AUTHOR=Peng Linjie , Liang Jiaming , Wang Qi , Chen Guodong 

TITLE=A DNA Damage Repair Gene Signature Associated With Immunotherapy Response and Clinical Prognosis in Clear Cell Renal Cell Carcinoma

JOURNAL=Frontiers in Genetics

VOLUME=Volume 13 - 2022

YEAR=2022

URL=https://www.frontiersin.org/journals/genetics/articles/10.3389/fgene.2022.798846

DOI=10.3389/fgene.2022.798846

ISSN=1664-8021

ABSTRACT=Background: Clear cell renal cell carcinoma (ccRCC) is the most common subtype in renal cell carcinoma with relative poor clinical outcomes. DNA damage repair genes (DDRGs) as potential biomarkers are rarely reported in predicting immunotherapy response and clinical prognosis for ccRCC.
Methods: RNA-seq and clinical data of ccRCC cohort were collected form TCGA database.

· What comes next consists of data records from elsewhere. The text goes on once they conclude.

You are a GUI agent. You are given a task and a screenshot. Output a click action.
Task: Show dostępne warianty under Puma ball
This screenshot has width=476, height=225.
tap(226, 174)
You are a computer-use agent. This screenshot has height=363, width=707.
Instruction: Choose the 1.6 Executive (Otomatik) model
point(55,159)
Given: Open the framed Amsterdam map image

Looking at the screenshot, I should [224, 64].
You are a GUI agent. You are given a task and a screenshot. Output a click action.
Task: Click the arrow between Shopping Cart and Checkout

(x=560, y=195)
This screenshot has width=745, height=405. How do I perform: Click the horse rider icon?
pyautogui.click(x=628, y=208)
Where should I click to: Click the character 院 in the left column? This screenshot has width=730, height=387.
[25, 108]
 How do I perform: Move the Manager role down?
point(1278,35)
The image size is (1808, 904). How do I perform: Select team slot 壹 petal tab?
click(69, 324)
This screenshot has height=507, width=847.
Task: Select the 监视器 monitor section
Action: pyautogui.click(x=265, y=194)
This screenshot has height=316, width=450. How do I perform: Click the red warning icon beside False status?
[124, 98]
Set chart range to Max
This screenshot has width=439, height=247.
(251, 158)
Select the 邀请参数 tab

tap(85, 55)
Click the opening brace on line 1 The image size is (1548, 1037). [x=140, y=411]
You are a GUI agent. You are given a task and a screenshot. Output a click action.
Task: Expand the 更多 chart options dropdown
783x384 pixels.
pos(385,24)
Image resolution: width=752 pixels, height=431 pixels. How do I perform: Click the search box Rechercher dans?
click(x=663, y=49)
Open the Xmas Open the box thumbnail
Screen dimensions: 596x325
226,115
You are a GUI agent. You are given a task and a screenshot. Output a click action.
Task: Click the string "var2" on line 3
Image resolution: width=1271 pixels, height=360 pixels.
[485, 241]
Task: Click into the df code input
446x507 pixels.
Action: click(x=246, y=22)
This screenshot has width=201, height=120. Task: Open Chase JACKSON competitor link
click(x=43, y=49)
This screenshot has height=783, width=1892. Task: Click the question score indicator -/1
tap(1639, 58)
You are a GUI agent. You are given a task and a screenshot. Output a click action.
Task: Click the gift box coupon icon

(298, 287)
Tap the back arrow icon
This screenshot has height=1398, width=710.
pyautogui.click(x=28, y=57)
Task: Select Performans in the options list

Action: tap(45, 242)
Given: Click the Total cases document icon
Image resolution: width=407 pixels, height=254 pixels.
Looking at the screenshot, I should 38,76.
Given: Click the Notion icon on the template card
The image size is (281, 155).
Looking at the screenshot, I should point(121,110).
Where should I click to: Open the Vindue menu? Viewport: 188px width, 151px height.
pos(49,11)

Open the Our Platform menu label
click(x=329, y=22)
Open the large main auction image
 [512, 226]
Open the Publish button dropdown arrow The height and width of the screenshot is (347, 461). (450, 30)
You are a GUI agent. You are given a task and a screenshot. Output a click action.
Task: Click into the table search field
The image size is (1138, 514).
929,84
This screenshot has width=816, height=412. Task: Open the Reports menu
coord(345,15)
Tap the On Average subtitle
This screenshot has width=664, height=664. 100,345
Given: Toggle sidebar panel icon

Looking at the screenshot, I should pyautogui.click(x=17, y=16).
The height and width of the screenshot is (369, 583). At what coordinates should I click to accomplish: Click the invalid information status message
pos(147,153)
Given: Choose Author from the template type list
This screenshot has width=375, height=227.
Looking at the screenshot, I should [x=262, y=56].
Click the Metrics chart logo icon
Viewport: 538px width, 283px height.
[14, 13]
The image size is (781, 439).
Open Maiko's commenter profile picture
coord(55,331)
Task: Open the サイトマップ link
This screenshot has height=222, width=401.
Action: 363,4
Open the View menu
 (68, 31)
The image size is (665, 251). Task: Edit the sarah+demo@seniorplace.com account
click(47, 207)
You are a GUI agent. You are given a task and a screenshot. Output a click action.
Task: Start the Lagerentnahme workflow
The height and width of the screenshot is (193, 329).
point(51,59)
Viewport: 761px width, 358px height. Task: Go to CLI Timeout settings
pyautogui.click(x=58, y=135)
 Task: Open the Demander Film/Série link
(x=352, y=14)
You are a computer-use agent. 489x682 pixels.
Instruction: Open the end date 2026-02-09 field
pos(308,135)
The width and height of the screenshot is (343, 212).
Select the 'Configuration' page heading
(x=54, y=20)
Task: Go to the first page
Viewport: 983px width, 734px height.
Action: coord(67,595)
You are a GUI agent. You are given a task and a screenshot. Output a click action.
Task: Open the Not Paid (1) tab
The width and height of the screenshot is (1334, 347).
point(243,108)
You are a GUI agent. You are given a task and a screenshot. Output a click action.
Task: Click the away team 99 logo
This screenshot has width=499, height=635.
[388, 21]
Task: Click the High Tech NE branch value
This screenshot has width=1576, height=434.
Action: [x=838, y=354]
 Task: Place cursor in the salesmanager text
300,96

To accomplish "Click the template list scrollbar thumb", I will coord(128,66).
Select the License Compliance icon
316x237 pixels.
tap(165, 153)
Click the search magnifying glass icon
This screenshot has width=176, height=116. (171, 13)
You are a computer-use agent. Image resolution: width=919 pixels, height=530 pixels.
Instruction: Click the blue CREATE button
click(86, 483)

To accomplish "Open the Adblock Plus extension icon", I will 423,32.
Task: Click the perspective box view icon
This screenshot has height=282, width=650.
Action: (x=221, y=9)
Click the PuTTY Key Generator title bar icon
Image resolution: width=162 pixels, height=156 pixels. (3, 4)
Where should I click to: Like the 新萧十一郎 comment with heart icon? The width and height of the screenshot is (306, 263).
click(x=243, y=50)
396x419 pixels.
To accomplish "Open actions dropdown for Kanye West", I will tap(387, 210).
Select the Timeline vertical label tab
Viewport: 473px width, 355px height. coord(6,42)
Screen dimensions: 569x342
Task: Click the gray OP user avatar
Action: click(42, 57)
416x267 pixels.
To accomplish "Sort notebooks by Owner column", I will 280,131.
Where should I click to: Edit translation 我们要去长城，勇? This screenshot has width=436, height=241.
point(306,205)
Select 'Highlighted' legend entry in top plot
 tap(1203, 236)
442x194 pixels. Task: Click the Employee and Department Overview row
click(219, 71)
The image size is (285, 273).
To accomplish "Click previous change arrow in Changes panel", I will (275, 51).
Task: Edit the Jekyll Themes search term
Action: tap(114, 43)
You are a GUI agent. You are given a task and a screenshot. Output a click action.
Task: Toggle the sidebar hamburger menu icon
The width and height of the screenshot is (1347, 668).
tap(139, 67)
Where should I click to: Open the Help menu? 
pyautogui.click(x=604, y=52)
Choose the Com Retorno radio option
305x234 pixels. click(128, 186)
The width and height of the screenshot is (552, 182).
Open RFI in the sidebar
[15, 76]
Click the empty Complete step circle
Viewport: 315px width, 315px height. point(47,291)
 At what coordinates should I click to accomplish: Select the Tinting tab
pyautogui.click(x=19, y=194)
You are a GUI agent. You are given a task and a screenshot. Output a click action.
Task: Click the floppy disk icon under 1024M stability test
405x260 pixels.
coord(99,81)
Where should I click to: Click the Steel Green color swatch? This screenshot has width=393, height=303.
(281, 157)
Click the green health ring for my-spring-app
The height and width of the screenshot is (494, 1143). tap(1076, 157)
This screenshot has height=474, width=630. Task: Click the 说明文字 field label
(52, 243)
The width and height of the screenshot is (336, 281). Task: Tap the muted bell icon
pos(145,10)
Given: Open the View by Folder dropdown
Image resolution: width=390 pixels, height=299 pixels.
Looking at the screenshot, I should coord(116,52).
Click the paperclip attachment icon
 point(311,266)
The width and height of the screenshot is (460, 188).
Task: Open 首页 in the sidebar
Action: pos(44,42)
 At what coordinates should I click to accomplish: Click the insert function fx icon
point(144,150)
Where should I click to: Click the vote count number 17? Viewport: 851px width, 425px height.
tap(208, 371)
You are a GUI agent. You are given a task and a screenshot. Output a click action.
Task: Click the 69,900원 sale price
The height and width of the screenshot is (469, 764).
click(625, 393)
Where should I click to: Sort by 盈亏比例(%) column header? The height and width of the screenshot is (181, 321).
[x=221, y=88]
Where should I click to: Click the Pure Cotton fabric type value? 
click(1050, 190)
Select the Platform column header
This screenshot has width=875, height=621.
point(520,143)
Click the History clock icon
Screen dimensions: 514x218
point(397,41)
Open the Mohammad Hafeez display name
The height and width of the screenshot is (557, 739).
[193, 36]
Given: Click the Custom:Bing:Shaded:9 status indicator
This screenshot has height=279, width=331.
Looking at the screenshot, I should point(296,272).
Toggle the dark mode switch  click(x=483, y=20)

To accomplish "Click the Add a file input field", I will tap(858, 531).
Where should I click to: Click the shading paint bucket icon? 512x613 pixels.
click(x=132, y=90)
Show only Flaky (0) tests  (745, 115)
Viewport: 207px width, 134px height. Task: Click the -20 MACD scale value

Univariate Cox regression and LASSO analysis were performed to construct a DDRGs risk signature. Functional enrichment analysis was performed to explore latently enriched pathways associated with DDRGs signature. Immune cell infiltration level was estimated using gene set enrichment analysis, and immune response of ccRCC was predicted by tumor immune dysfunction and exclusion(TIDE) algorithm. To predict 1-, 3- and 5-year overall survival(OS), a nomogram was constructed based on independent prognostic factors, whose performance would be evaluated by calibration curve.
Results: A total of 47 DNA damage repair related genes (DDRGs) with significant prognostic value were identified in the ccRCC cohort(n= 519). A DDRGs risk signature comprising six DRRGs (MSH3, RAD54L, RAD50, EME1, UNG and NEIL3) were constructed by LASSO analysis. ccRCC patients were then divided into low- and high-risk group based on the risk score. Survival analysis revealed that patients in high-risk groups exhibited significantly poorer OS and progression-free survival (PFS), as was confirmed by the testing dataset. Functional enrichment analysis indicated that differentially expressed genes (DEGs) between high- and low-risk groups were mainly associated with immune-related biological processes in ccRCC, among which immunodeficiency pathway was significantly enriched in high-risk group. Though the risk signature was significantly correlated with the immune cell infiltration, but PD-1 and PD-L1 were less expressed in the DDRGs signature, which might indicate the poor response to immunotherapy in high-risk group. Furthermore, the Cox regression analysis indicated that the DDRGs signature can be served as an independent prognostic predictor when compared to clinical characteristics. Based on the independent prognostic predictors, we constructed a nomogram with excellent predictive ability in OS prediction for ccRCC patients. 
Conclusion: We developed a reliable DDRGs risk signature that can independently predict the OS and PFS of ccRCC, which is also promising for predicting immunotherapeutic response in ccRCC patients.